# WHAT IS NEEDED
Replace "icon" with "button" in everything from the line containing "Where should I" through the end of the records, and repeat those lines with nothing else changed. Omit the pictures from your answer.

### STORED RECORDS

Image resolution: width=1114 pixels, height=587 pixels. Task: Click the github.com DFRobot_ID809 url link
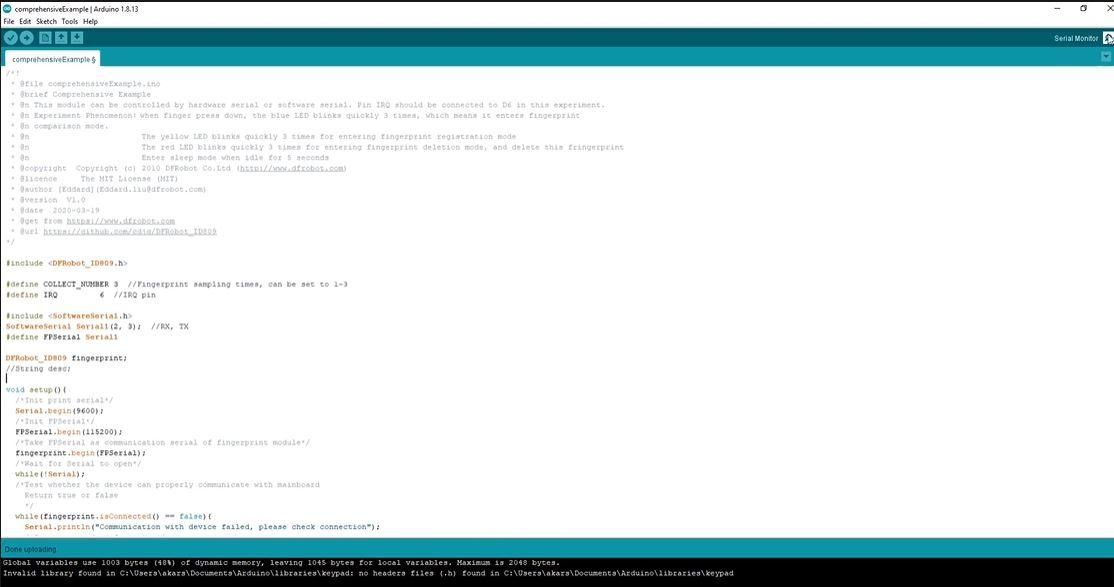click(130, 231)
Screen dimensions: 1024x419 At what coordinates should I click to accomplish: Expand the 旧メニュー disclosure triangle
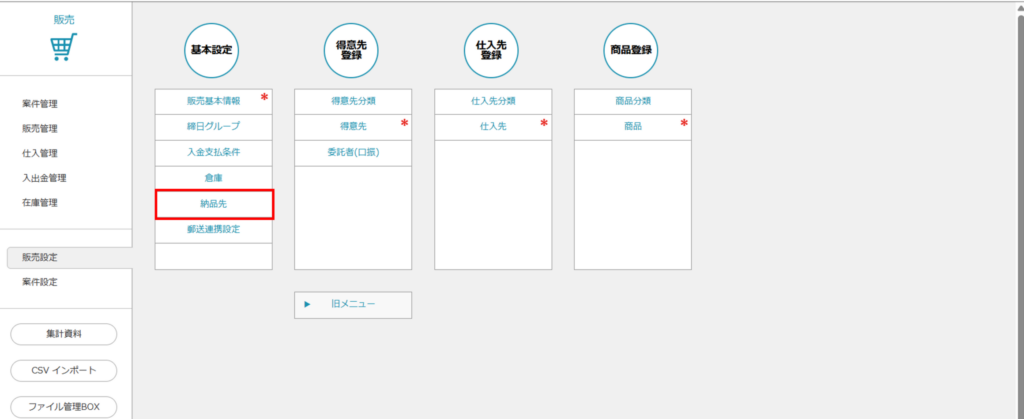pos(308,304)
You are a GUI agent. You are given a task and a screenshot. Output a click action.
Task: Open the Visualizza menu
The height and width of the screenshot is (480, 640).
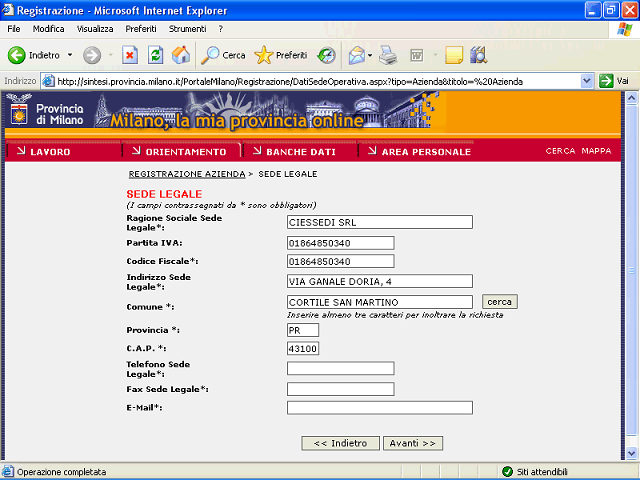coord(95,29)
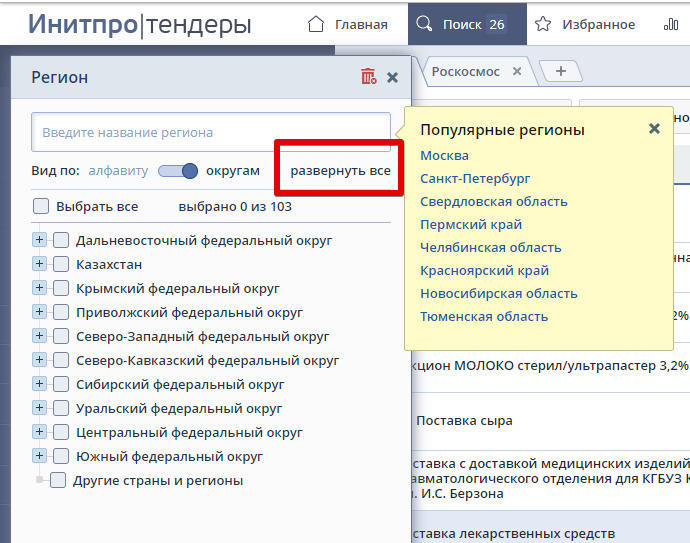The width and height of the screenshot is (690, 543).
Task: Select Москва from popular regions
Action: coord(444,156)
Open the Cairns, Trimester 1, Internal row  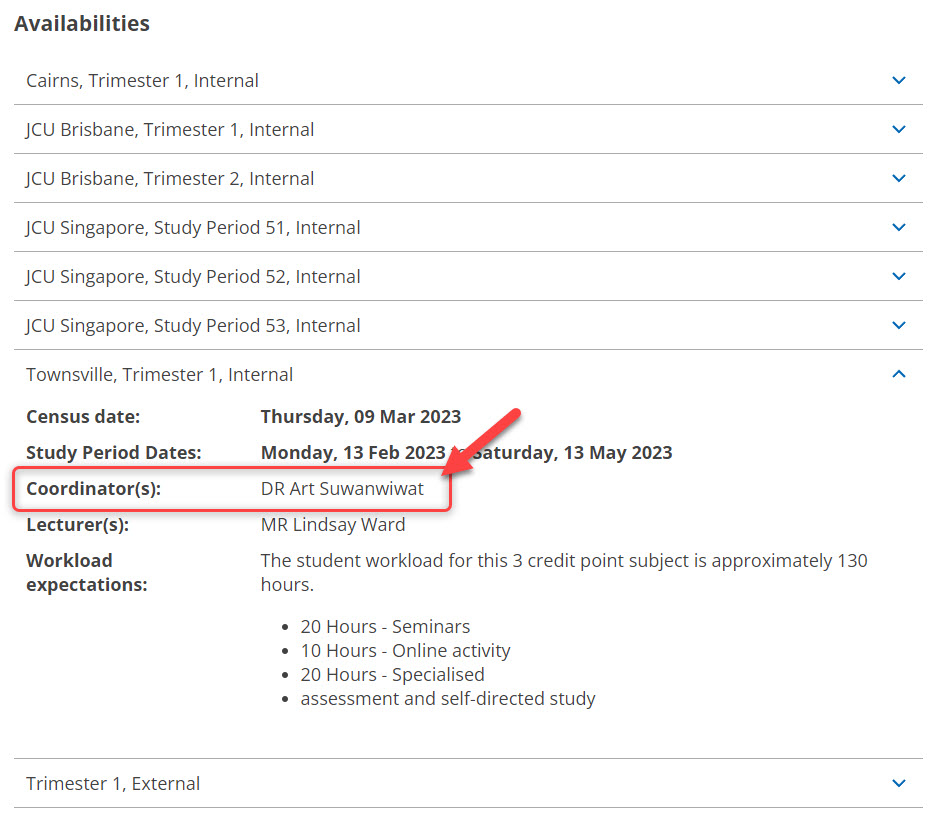coord(468,80)
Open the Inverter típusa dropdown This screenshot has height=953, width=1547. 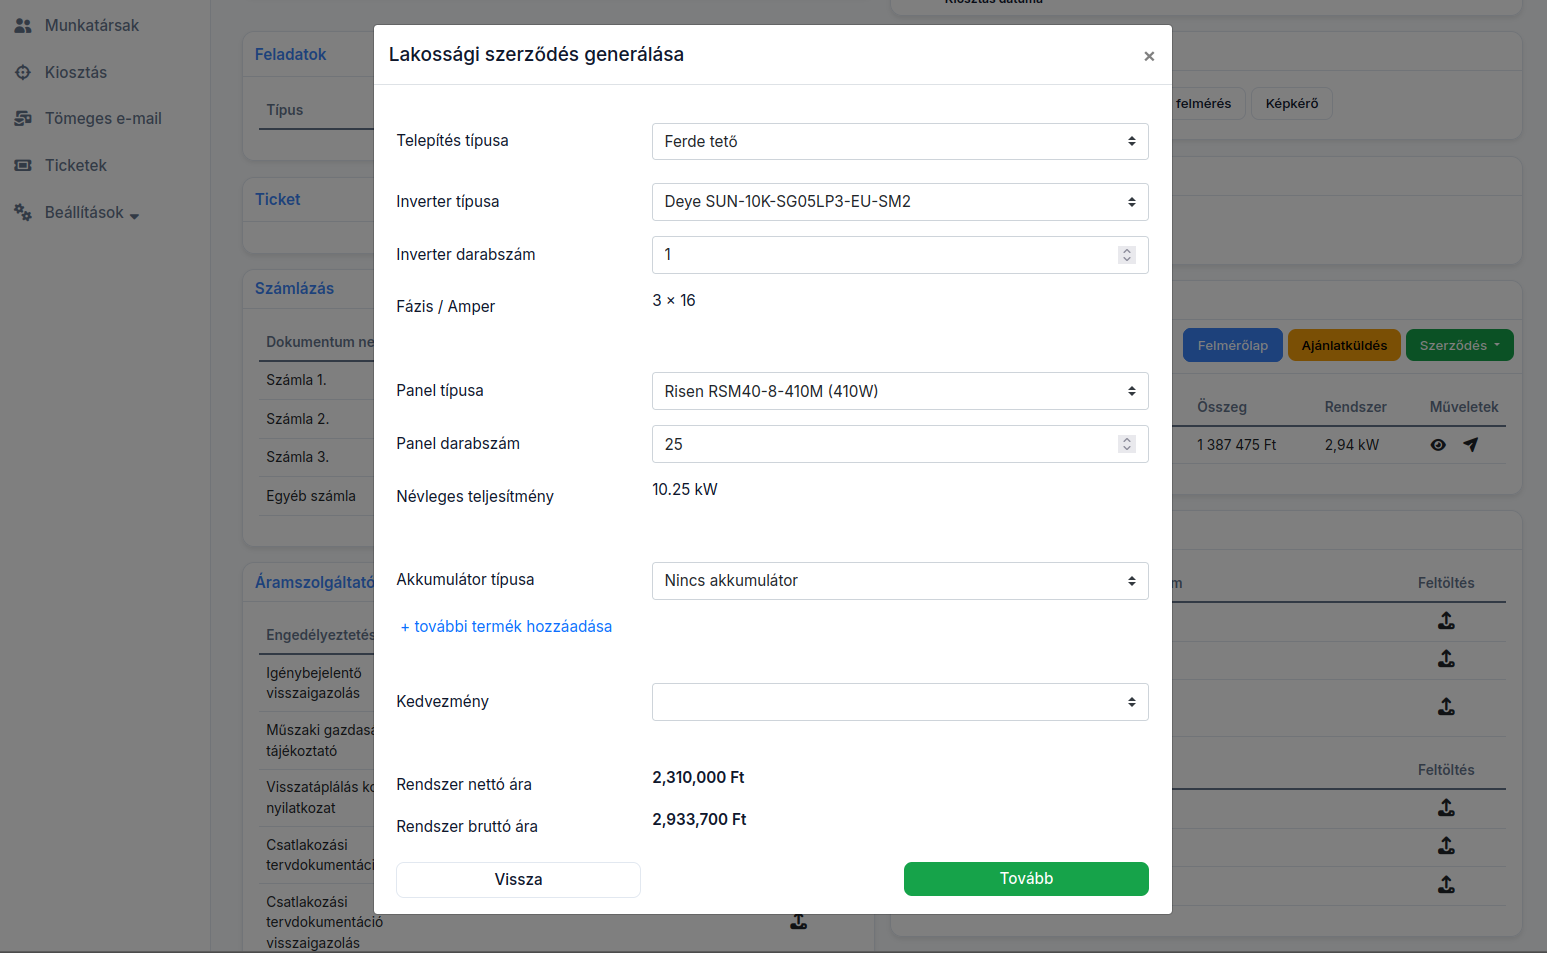tap(899, 202)
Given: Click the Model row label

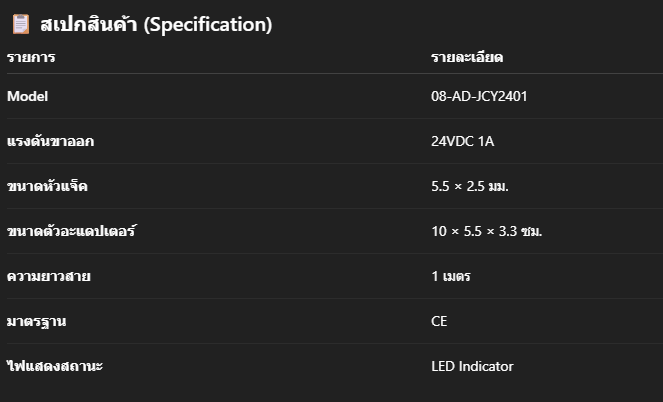Looking at the screenshot, I should (27, 96).
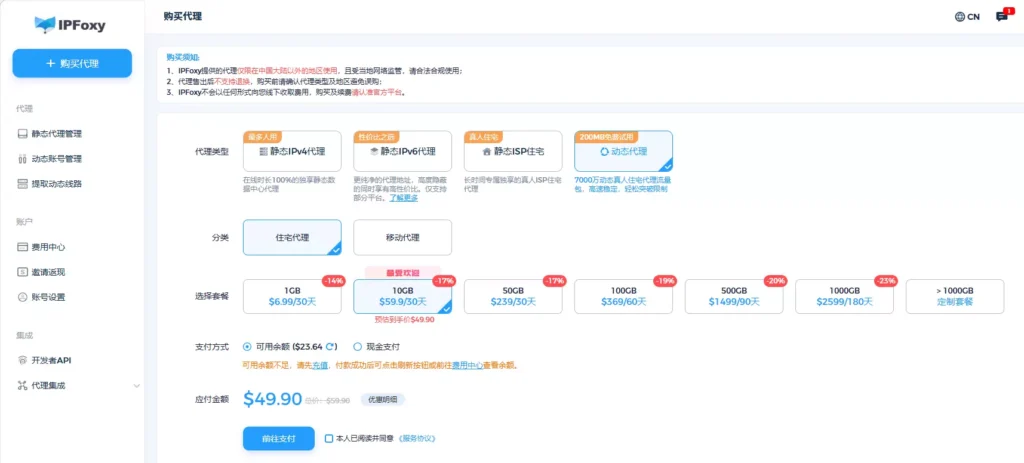This screenshot has height=463, width=1024.
Task: Expand the 代理集成 sidebar chevron
Action: tap(137, 385)
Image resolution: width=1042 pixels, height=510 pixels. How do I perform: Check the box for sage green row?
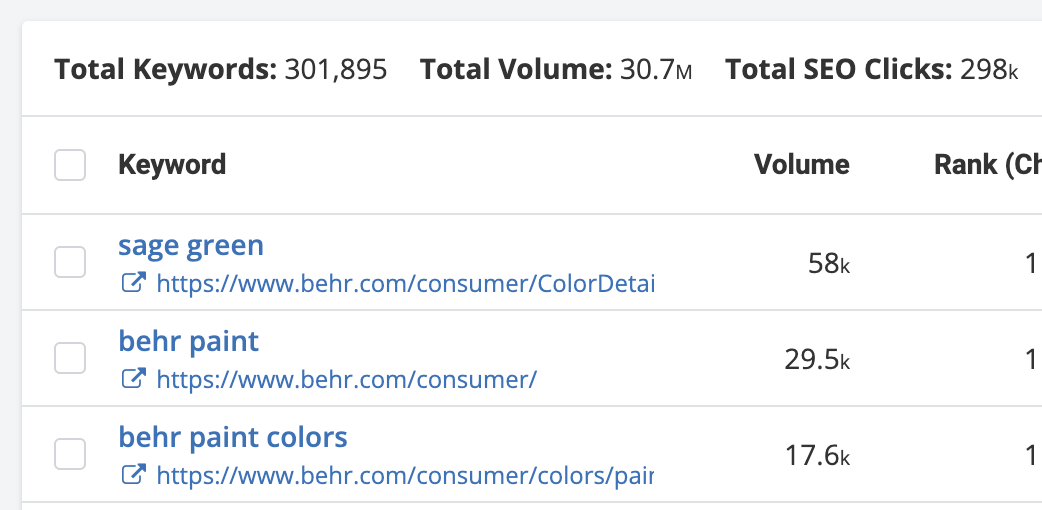[70, 262]
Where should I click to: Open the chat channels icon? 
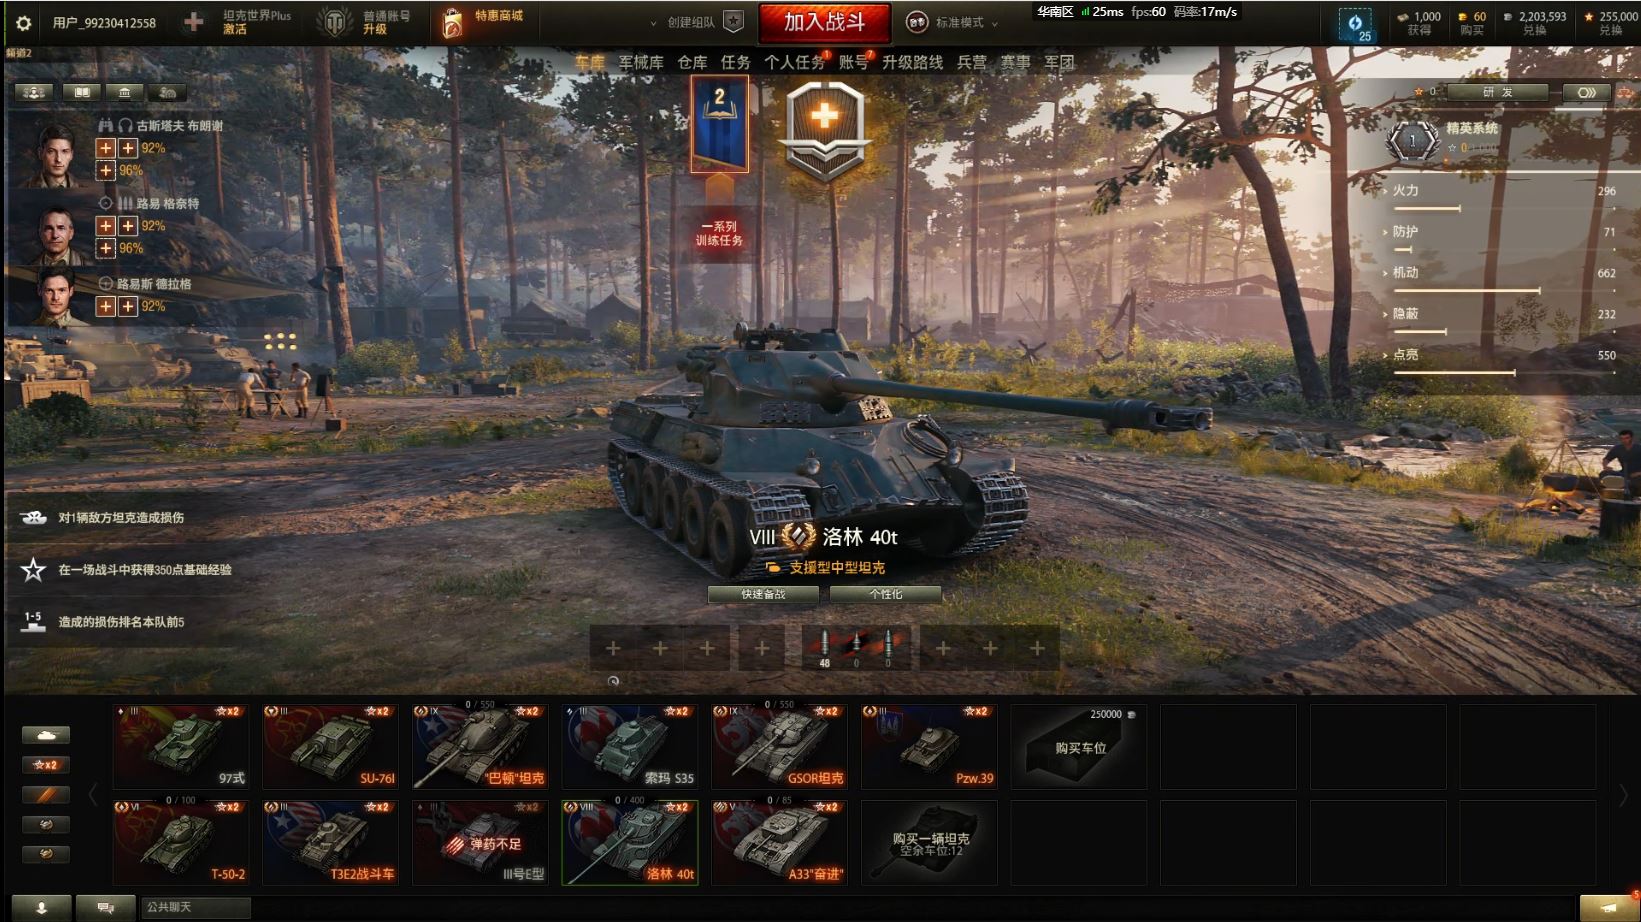pyautogui.click(x=105, y=907)
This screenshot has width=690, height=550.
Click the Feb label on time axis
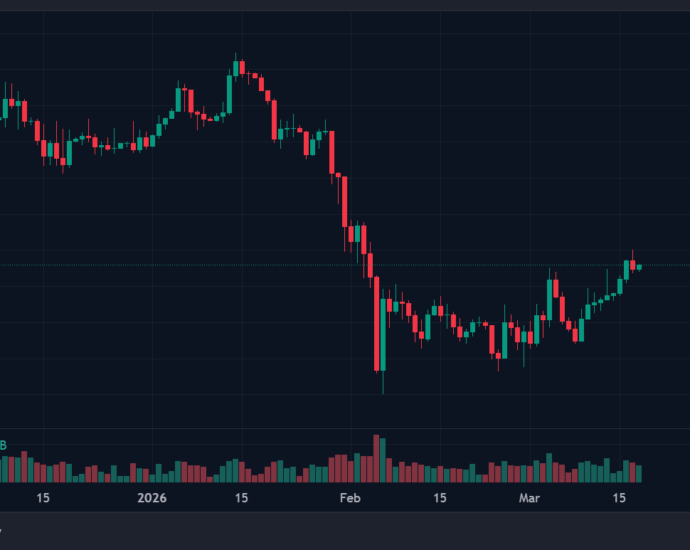click(x=349, y=497)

######

# SOLUTION BELOW
Where should I click to: Open the chat channels button? 
pyautogui.click(x=105, y=907)
This screenshot has width=690, height=550.
Click the Feb label on time axis
click(x=349, y=497)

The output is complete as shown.